Population genomics and morphological features underlying the adaptive evolution of the eastern honey bee (Apis cerana)

BACKGROUND: The adaptation of organisms to changing environments is self-evident, with the adaptive evolution of organisms to environmental changes being a fundamental problem in evolutionary biology. Bees can pollinate in various environments and climates and play important roles in maintaining the ecological balance of the earth. RESULTS: We performed an analysis of 462 Apis cerana (A. cerana) specimens from 31 populations in 11 regions and obtained 39 representative morphological features. We selected 8 A. cerana samples from each population and performed 2b-RAD simplified genome sequencing. A total of 11,506 high-quality single nucleotide polymorphism (SNP) loci were obtained. For these SNPs, the minor allele frequency (MAF) was > 1%, the average number of unique labels for each sample was 49,055, and the average depth was 72.61x. The ratios of the unique labels of all samples were 64.27–86.33%. CONCLUSIONS: Using 39 morphological characteristics as the data set, we proposed a method for the rapid classification of A. cerana. Using genomics to assess population structure and genetic diversity, we found that A. cerana has a large genetic difference at the ecotype level.
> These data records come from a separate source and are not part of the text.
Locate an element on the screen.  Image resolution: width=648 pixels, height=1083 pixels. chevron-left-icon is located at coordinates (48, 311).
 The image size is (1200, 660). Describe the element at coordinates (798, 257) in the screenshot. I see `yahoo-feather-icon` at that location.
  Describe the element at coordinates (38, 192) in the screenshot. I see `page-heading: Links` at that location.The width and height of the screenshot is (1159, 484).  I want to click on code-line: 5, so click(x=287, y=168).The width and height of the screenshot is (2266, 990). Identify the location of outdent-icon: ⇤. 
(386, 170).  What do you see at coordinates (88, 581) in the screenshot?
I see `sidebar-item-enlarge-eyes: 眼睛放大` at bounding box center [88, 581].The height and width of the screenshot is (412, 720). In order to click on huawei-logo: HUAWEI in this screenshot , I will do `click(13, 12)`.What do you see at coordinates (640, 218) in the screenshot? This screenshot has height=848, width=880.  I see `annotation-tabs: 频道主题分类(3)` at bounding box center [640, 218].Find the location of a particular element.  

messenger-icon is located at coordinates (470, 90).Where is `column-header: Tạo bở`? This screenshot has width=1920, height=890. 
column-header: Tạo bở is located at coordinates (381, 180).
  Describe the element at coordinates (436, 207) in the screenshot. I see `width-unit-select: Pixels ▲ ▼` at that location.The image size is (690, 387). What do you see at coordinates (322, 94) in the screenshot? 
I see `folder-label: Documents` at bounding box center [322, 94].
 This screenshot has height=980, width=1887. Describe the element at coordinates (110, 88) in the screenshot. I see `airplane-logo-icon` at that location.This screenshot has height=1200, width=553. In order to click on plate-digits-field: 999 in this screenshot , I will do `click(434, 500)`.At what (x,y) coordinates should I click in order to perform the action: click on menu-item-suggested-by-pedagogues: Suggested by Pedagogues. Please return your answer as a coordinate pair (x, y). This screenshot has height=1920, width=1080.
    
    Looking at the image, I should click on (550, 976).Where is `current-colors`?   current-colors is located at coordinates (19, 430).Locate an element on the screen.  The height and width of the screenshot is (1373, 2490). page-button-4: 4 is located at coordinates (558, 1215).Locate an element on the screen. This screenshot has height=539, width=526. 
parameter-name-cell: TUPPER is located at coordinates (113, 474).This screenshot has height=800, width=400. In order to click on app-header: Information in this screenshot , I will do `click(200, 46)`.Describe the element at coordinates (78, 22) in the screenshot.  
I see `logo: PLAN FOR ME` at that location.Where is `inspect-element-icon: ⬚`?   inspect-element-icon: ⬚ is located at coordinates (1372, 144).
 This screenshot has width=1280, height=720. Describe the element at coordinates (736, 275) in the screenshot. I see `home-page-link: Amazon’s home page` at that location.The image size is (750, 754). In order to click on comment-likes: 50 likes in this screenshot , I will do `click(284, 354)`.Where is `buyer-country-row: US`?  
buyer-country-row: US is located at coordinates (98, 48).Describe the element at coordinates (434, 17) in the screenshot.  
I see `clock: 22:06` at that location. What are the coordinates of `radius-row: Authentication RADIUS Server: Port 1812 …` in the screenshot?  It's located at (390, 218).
A comparison of A. cerana in North China revealed that some physical obstacles, especially the overurbanization of the plains, have isolated the populations of this species. We identified several migration events in North China and Central China. By comparing the differences in the environmental changes in different regions, we found that A. cerana has strong potential for climate change and provides a theoretical basis for investigating and protecting A. cerana.